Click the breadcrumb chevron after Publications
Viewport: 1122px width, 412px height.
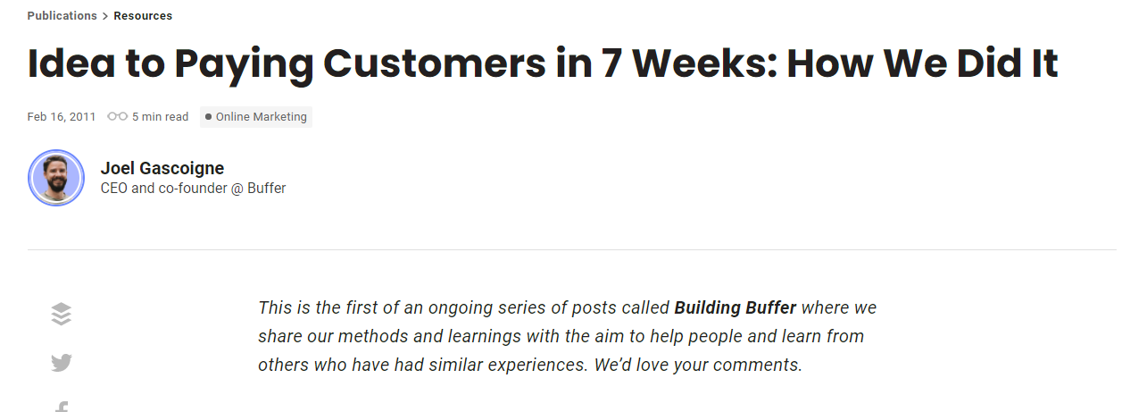(105, 16)
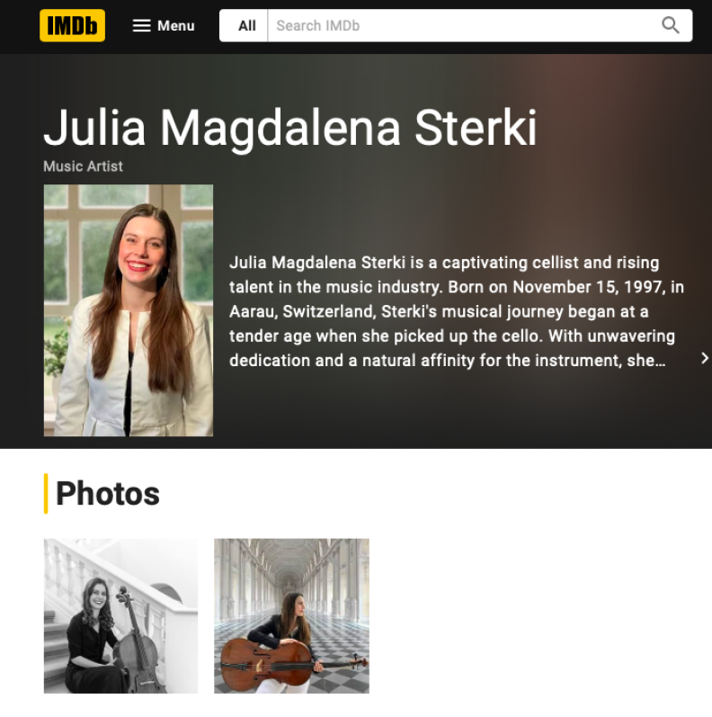Click the magnifying glass search icon

click(670, 25)
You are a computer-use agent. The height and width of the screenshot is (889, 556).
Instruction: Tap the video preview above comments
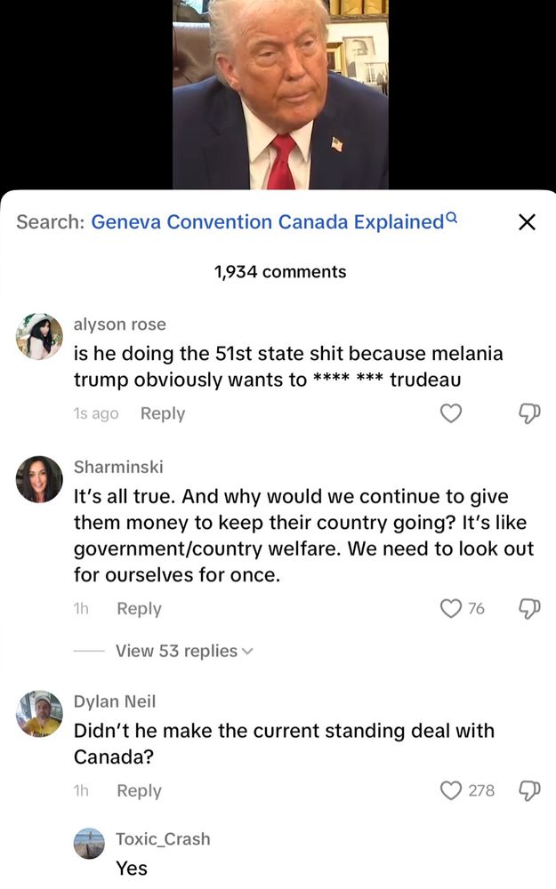pyautogui.click(x=279, y=94)
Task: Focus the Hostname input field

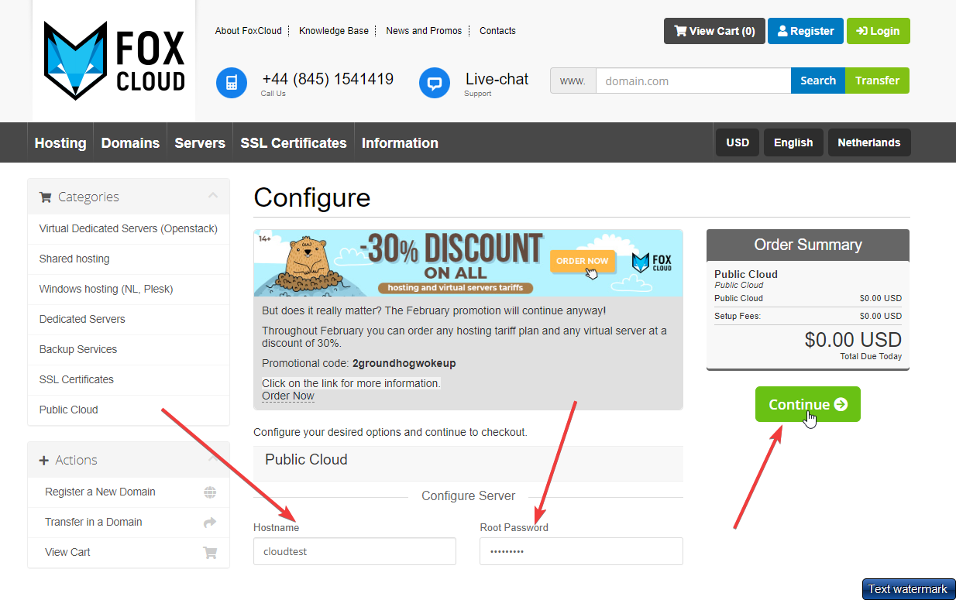Action: click(354, 551)
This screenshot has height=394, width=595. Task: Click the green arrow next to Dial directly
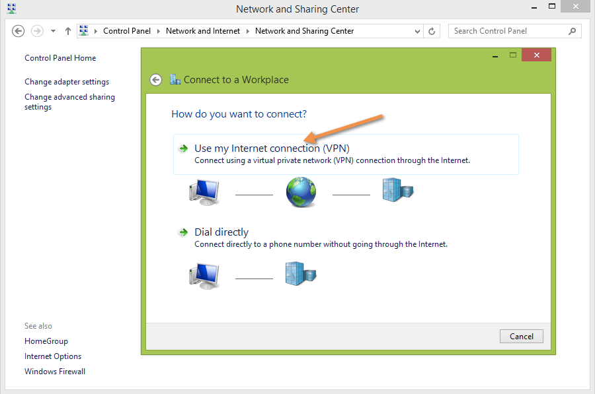click(x=183, y=232)
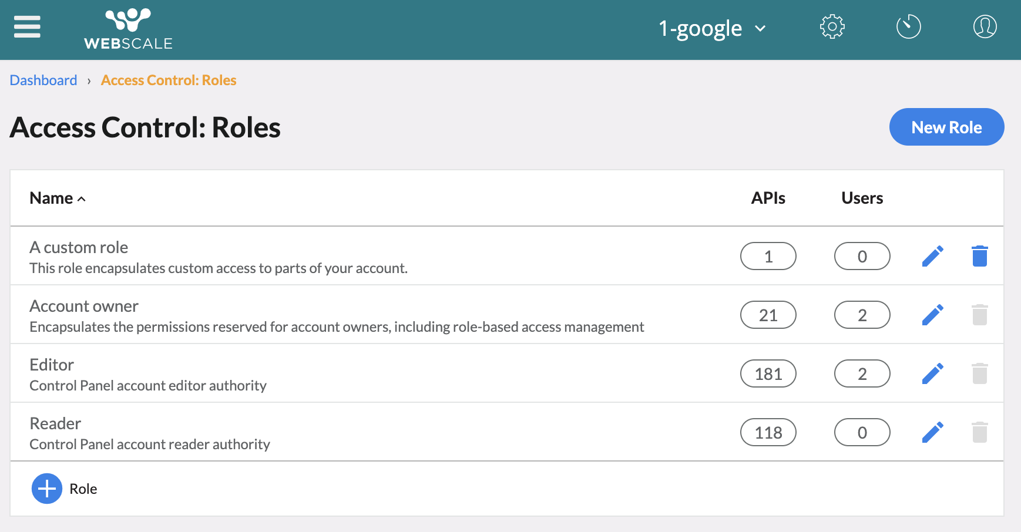The width and height of the screenshot is (1021, 532).
Task: Edit the A custom role entry
Action: [932, 256]
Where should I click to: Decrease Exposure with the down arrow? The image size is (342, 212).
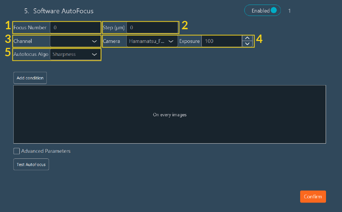[x=247, y=44]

#### AIM OF THE EXERCISE:
Write out exactly the lines from the line containing "This screenshot has" through the last line of the listing above, please, and leave out any pictures.

#### WRITTEN REPLY:
This screenshot has height=394, width=595. Task: Click the green arrow next to Dial directly
click(x=183, y=232)
The width and height of the screenshot is (1021, 532).
Task: Edit the A custom role entry
Action: [932, 256]
Where should I click to: Decrease Exposure with the down arrow? The image size is (342, 212).
[x=247, y=44]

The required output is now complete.